Material to process
====

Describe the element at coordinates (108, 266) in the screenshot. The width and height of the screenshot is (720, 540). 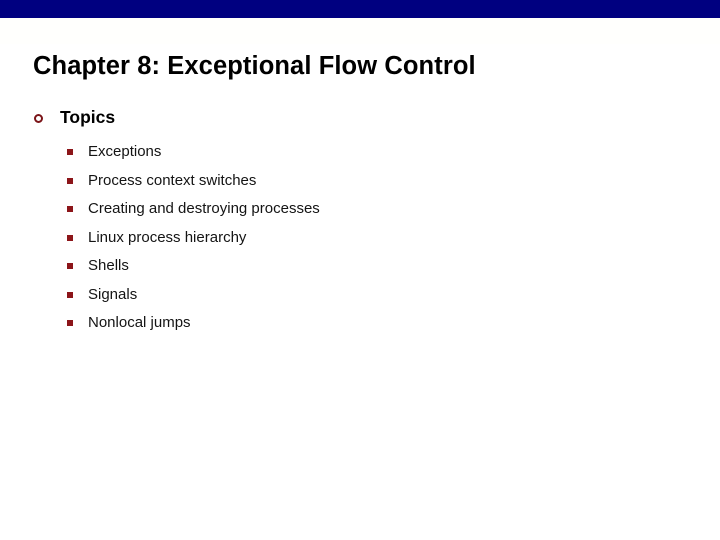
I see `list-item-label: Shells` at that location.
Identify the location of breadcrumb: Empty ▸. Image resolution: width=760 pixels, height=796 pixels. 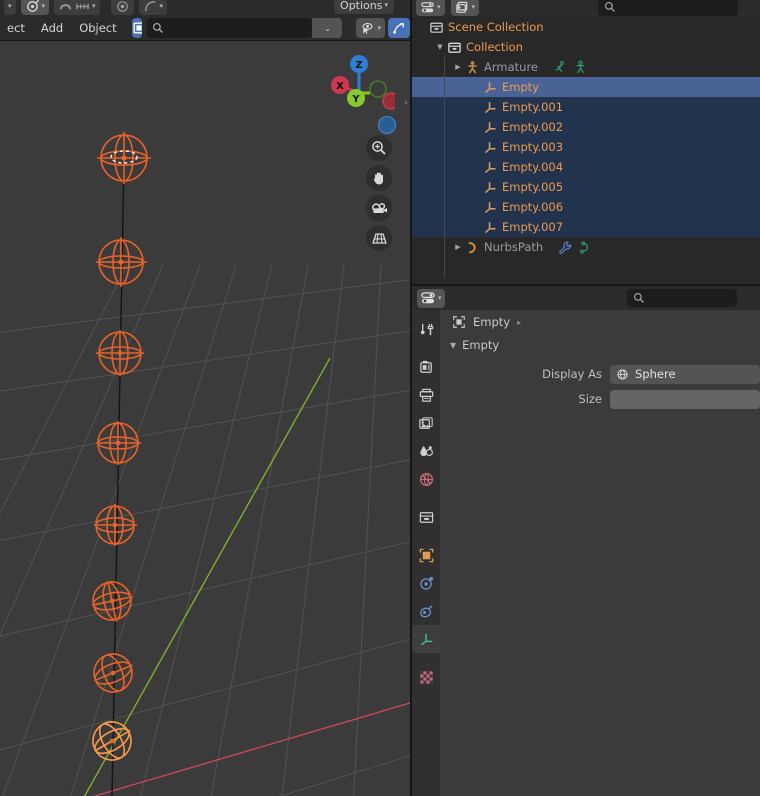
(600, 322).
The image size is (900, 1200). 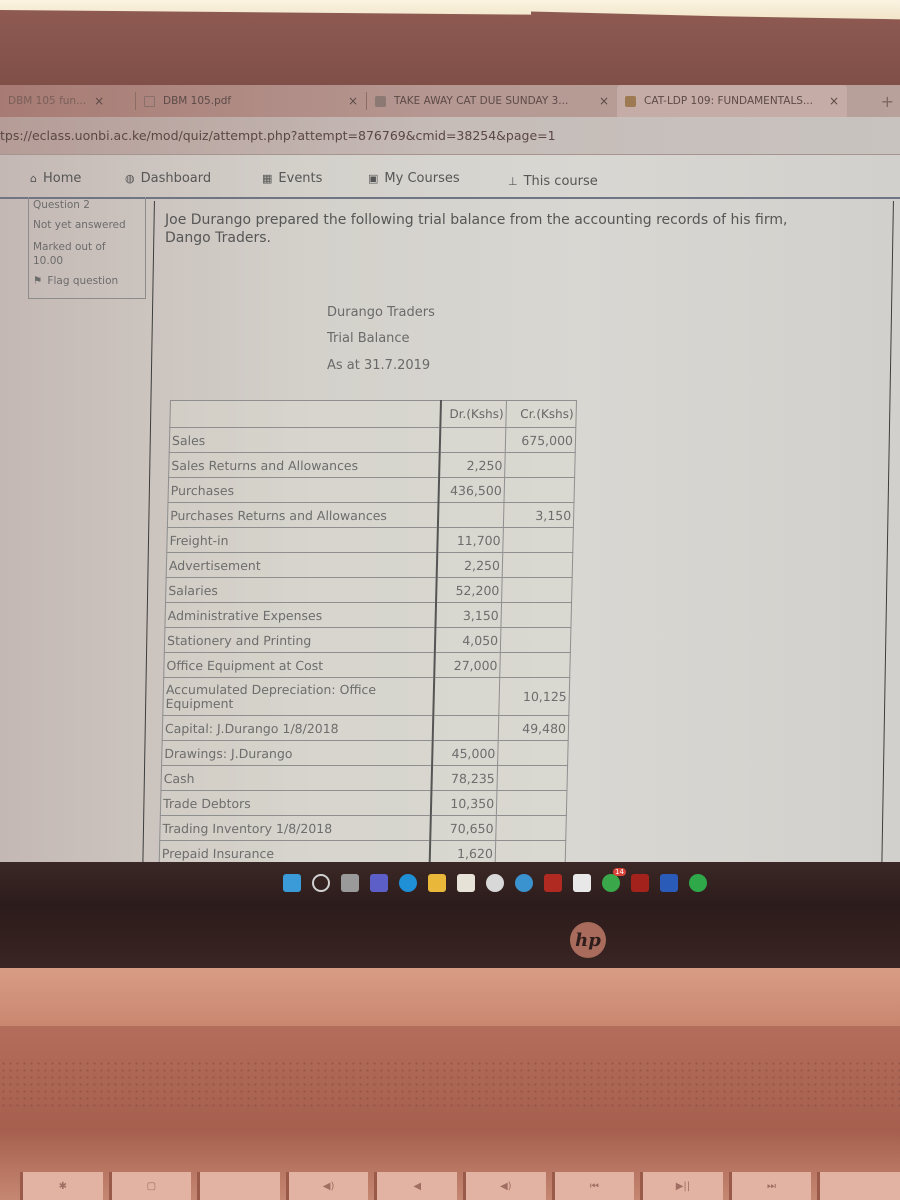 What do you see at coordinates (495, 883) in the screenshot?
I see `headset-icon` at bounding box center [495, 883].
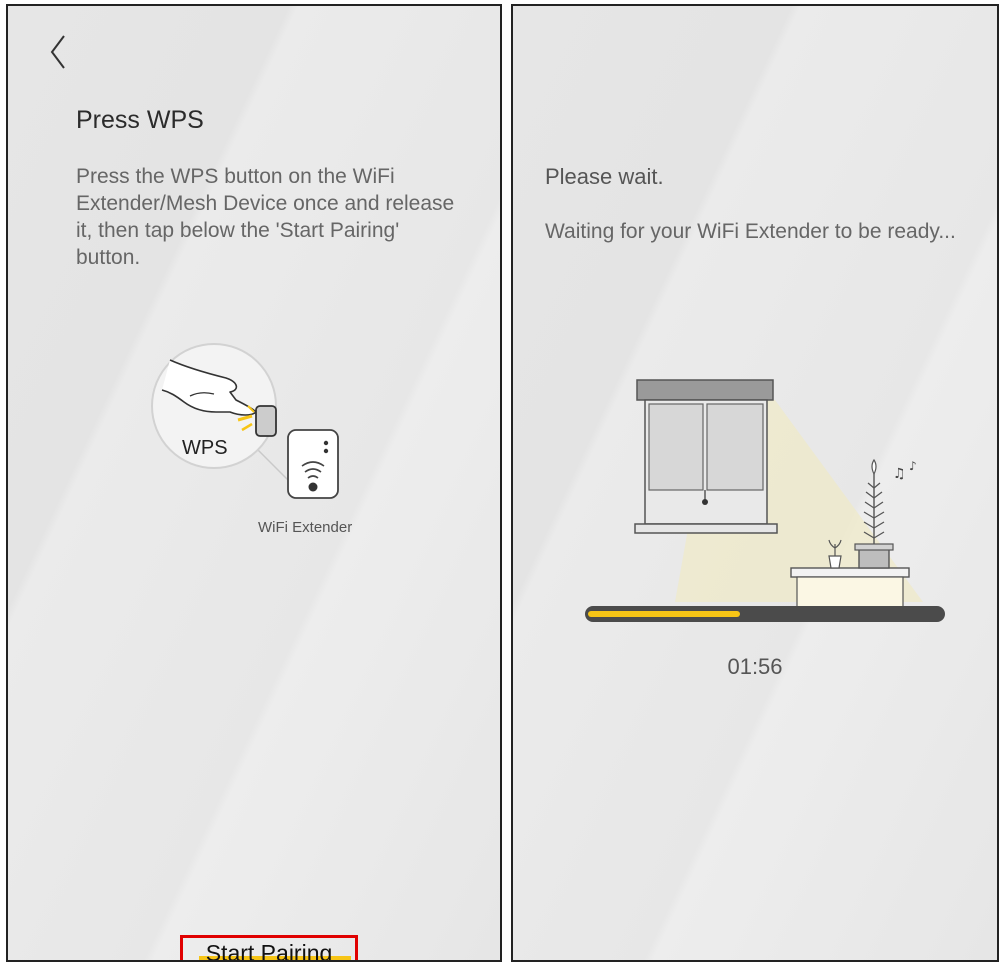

====

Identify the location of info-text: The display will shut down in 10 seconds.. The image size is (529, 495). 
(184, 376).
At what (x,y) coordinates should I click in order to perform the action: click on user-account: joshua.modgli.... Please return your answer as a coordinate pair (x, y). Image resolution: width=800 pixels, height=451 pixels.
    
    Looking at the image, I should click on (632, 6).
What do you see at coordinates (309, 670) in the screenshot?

====

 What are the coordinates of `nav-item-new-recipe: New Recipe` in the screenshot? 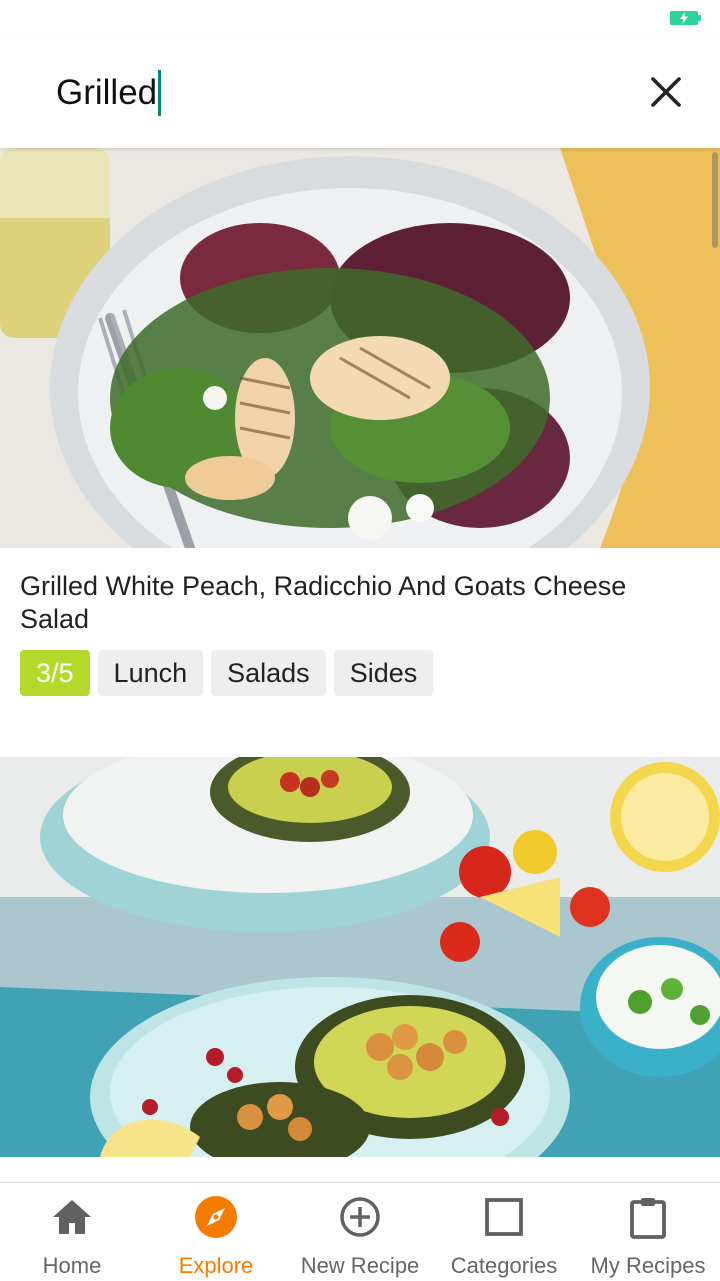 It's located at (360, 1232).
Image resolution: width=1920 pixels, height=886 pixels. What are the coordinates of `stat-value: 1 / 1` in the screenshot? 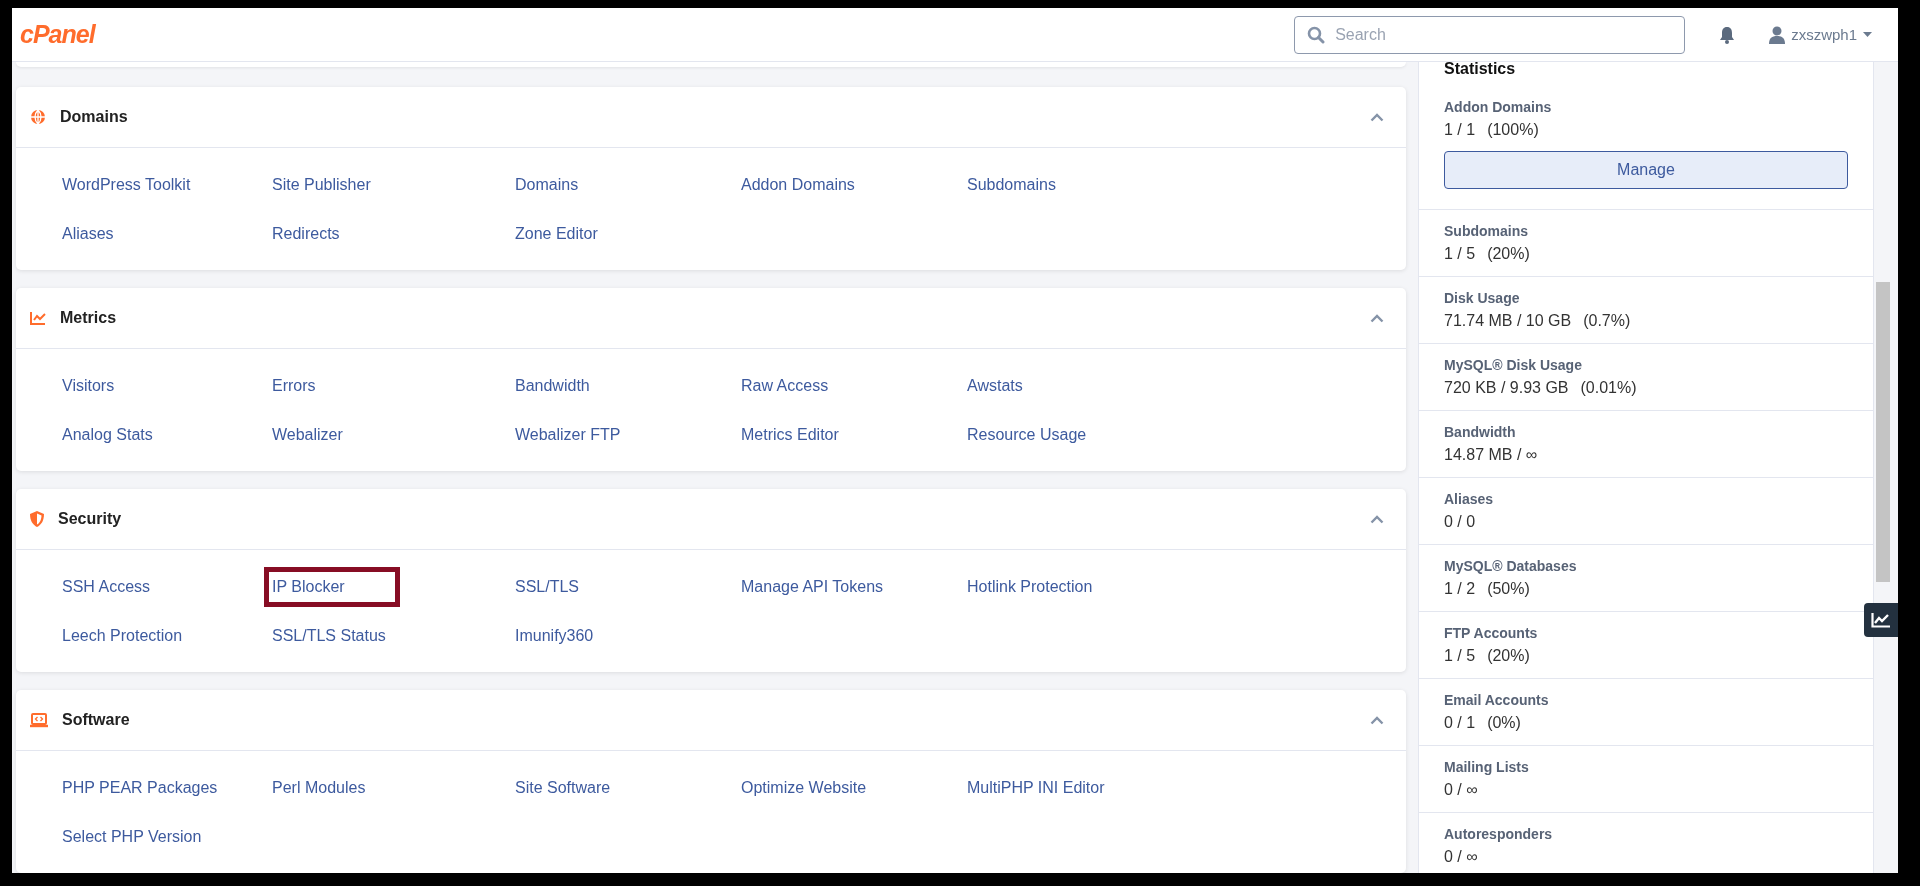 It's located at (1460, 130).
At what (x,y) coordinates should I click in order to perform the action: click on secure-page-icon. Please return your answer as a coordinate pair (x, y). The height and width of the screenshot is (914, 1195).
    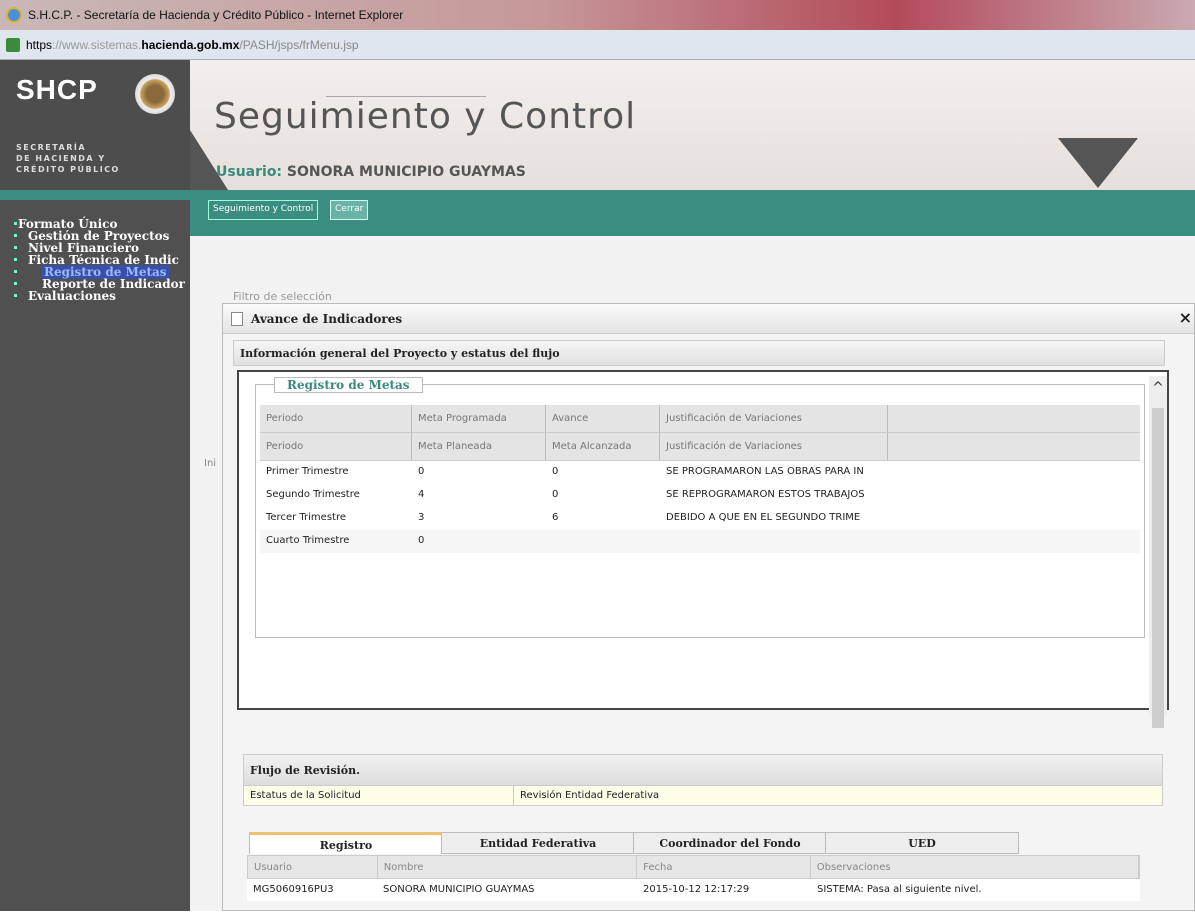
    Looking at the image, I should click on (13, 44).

====

Task item
Could you set out the entries as a numbered list, starting at the line that contains "Describe the element" and stopping after the line that contains "at that location.", with blank lines and pictures left out?

Answer section
1. Describe the element at coordinates (108, 266) in the screenshot. The width and height of the screenshot is (720, 540). 
2. I see `list-item-label: Shells` at that location.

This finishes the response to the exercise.